We have decided to publish Stereophile every month.

"How," you may well ask, "do we expect to get this idiot rag out every 4 weeks when it took us so long to get on to a quarterly schedule?"

Well, to begin with, we are not going to try to get out our 80-page issues every 4 weeks. (Although, if we get enough interesting, provocative letters to flesh-out another 20-or-so pages, we'll be glad to print them.) Instead, the average monthly issue will run around 32 pages.

Our new schedule calls for 10 issues at 1 per month, with a 2-month hiatus during late summer when most audio activity is at a low ebb (and we'll need time to catch our editorial breath).

Those of you who subscribed to Stereophile for 4 quarterly issues will receive 2.5 times the number of monthly issues that would otherwise have been due you. (Rounded-off to your advantage.) In other words, if you had 3 issues still due on the old schedule, you'll receive 8 monthly issues before you are next up for renewal.

Some issues may well be fatter than 32 pages, depending on what the cat drags in. But assuming that all 10 issues run to 32 pages, that will still add up to 320 pages per year, which is what you were getting in 4 issues a year with a 12-week wait between issues.

Monthly publication will confer other advantages too. If we publish a particularly irritating (or controversial) letter or report or editorial, we can have rebuttals in print before the provocation has grown cold. If readers have problems that we can answer in print, they can get an answer before despair has set in. And if something particularly newsworthy (like the blockbuster we'll be reporting in our next issue) happens in audio, we'll be the first magazine to get that news to you. (Our lead time—the time needed to get something in print—is 2 months less than that of any other monthly.)

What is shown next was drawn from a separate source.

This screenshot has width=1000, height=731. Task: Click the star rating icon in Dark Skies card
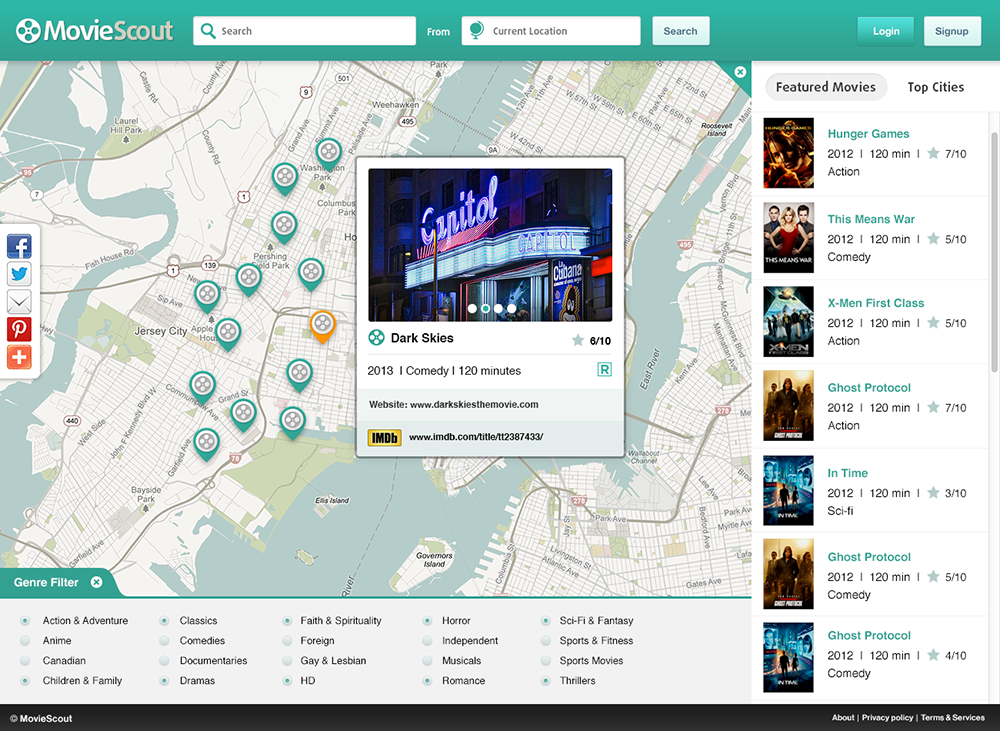tap(578, 341)
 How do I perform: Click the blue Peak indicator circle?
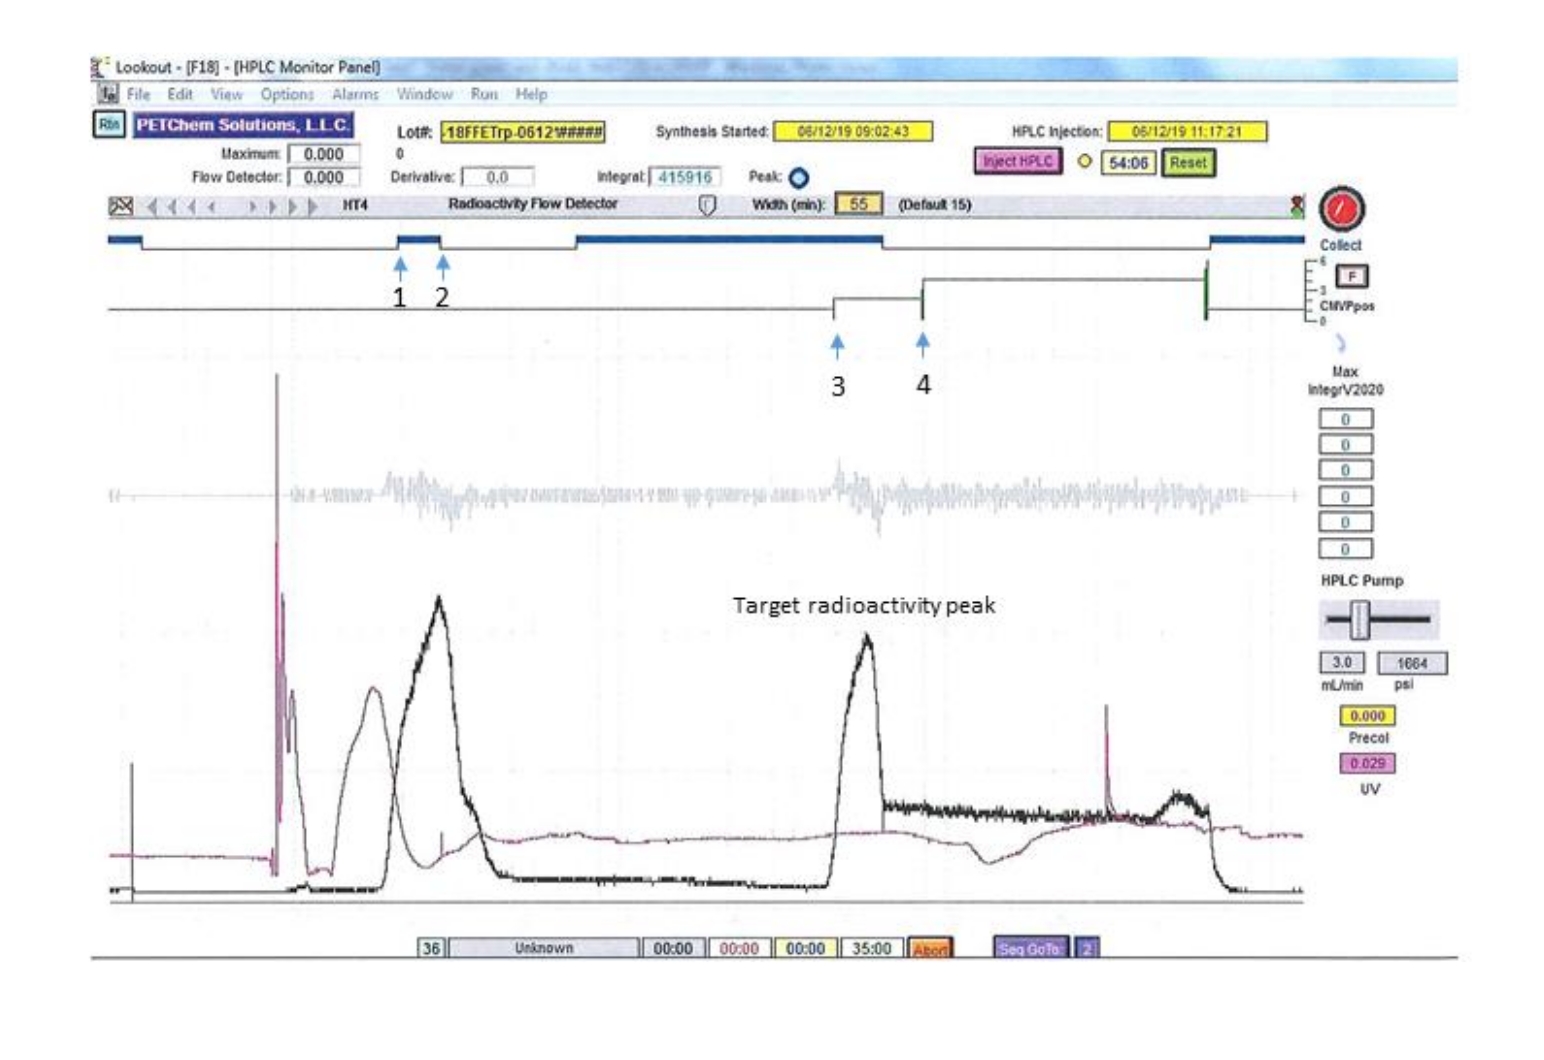798,178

For example: Audio exhibitors at the 1980 Summer CES (which ended yesterday, as I write this), reported a disastrous drop in advance orders for new components, and there was much talk about a number of well-known high-end manufacturers being on the verge of failure. If a manufacturer fails, he usually takes with him the facilities for servicing those of his products which are already in consumers' homes. (Dynaco was a rare exception.) Thus, it behooves you to unload, as soon as possible, any components made by moribund (or deceased) firms. If you learn about that first in Stereophile you have a better chance of selling it than you'll have when everyone knows that Acme Audio bit the dust. (Although if you want to live with your conscience, we'd advise selling to someone with the technical know-how to do his own servicing.)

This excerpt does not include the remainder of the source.